The honeymoon is over
Since the success of his josephmuscat.con electoral campaign, relatively speaking we haven’t seen much of Joseph Muscat. Being a firm believer in the maxim “the less we see of the Government, the better” (and here I don’t mean the Labour government but...
Since the success of his josephmuscat.con electoral campaign, relatively speaking we haven’t seen much of Joseph Muscat. Being a firm believer in the maxim “the less we see of the Government, the better” (and here I don’t mean the Labour government but any government), I have to say that this, in and of itself, is no bad thing; just let the rest of us, out here in the real world, get on with it.

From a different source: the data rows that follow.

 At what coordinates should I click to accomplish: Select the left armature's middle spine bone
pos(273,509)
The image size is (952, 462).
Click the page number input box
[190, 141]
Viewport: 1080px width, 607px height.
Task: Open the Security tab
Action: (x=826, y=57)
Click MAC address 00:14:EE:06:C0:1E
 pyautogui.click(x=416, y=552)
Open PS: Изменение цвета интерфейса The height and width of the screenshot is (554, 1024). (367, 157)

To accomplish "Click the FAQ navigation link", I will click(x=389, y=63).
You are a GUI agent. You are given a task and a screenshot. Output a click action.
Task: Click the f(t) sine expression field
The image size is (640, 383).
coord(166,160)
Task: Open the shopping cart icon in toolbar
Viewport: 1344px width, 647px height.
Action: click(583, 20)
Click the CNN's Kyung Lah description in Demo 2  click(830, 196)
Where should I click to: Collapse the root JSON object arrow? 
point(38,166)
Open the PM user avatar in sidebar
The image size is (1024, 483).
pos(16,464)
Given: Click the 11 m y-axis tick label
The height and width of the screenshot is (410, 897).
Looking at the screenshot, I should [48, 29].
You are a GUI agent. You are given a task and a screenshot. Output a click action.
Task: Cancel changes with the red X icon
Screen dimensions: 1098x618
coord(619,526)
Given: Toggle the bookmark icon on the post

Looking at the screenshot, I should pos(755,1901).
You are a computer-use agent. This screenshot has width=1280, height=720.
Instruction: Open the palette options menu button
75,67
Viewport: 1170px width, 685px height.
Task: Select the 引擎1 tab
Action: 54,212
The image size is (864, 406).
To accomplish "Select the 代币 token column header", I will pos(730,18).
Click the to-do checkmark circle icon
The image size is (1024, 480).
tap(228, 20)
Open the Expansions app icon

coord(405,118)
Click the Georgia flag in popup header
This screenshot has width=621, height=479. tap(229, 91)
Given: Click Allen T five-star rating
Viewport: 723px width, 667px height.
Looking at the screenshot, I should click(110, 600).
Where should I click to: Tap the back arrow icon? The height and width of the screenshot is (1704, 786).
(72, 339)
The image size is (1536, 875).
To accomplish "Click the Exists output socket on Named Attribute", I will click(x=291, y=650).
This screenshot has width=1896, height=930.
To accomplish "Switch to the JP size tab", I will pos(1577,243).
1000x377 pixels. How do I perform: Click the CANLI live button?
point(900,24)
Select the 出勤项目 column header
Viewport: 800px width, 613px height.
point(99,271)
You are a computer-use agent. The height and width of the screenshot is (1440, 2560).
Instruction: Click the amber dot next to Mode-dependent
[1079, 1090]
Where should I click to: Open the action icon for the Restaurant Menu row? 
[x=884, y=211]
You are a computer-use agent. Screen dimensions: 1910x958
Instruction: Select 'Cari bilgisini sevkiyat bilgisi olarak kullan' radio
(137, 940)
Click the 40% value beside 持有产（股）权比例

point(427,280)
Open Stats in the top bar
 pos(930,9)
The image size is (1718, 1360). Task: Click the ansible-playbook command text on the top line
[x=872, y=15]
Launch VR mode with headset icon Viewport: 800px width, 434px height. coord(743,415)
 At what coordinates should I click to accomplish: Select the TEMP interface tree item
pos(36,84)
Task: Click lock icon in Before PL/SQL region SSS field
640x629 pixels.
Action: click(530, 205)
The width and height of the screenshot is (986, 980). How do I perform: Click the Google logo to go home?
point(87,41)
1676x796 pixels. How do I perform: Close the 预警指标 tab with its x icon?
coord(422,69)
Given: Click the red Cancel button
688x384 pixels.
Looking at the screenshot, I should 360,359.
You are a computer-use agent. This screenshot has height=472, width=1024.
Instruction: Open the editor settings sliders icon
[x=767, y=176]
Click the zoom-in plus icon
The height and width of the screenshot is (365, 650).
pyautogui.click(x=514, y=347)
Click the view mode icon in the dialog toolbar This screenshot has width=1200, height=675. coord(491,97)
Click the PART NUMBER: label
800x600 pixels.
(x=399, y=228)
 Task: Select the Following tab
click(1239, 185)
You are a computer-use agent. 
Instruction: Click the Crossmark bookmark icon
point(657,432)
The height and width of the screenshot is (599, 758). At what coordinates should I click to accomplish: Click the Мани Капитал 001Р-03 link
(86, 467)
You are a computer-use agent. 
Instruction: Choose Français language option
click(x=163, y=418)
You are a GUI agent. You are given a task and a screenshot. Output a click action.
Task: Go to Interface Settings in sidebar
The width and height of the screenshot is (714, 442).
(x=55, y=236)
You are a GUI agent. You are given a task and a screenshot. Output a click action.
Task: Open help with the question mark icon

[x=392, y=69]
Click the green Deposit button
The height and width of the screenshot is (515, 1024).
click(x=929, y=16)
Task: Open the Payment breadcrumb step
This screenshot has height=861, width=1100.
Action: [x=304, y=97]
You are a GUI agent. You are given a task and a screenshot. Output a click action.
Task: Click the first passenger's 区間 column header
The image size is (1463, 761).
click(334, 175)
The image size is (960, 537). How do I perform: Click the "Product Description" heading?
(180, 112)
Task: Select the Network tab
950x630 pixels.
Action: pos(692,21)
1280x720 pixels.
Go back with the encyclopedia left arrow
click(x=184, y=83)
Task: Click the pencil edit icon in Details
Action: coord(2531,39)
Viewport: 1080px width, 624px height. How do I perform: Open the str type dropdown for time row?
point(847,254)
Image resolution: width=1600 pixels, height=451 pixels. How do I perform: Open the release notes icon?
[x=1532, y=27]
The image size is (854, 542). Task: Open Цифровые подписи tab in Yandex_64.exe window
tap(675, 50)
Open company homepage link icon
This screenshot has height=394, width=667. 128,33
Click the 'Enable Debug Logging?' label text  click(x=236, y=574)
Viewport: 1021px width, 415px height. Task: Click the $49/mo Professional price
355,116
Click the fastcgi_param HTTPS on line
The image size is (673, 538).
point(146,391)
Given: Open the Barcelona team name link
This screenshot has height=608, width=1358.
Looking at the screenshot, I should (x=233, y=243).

The Prime Minister and his boys and girls are starting to be held accountable
The thing is the same can’t be said of his ministers, many of whom have been going about doing stuff.
I wish they wouldn’t.
Yes, I understand that all new ministers have an urge to do something and, in the vein of most politicians, they subscribe to the theory of “we have to do something, this is something, let’s do it”, failing to measure, measure and measure again before cutting their cloth, but to echo one of my blogs before the election result was known, please don’t break it, it being Malta.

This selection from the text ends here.